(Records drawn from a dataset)

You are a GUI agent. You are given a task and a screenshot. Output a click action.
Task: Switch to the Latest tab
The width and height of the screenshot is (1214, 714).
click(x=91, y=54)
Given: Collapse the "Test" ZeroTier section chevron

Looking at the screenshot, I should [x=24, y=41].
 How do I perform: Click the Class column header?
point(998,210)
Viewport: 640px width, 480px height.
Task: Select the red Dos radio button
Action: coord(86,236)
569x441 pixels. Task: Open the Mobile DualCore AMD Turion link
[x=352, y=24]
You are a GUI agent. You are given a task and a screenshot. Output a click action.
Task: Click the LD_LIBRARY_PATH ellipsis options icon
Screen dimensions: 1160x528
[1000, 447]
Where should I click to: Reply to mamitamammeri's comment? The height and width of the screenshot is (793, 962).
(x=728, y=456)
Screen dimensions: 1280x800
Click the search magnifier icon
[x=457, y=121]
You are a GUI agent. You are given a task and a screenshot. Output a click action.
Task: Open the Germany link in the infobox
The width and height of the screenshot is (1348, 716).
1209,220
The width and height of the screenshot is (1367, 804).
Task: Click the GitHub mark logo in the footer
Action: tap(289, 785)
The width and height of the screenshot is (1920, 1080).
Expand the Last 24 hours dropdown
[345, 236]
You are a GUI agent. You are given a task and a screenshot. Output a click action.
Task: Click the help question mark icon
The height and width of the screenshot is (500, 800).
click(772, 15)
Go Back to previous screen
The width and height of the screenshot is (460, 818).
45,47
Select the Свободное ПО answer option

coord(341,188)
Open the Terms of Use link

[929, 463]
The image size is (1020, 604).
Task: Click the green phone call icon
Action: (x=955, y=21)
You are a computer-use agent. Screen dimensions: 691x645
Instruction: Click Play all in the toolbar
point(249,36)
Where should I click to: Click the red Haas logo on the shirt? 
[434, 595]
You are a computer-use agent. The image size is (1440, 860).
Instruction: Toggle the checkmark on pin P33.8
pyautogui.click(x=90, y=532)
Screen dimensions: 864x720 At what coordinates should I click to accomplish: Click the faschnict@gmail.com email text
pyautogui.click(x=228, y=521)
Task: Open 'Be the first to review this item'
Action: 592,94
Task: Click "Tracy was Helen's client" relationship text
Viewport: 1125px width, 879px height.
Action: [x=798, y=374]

• **Goal of the exercise**
When a line of the records holds the word "computer", copy that line.

• **Solved exercise**
You are a computer-use agent. Screen dimensions: 691x645
You are a computer-use agent. The image size is (1440, 860).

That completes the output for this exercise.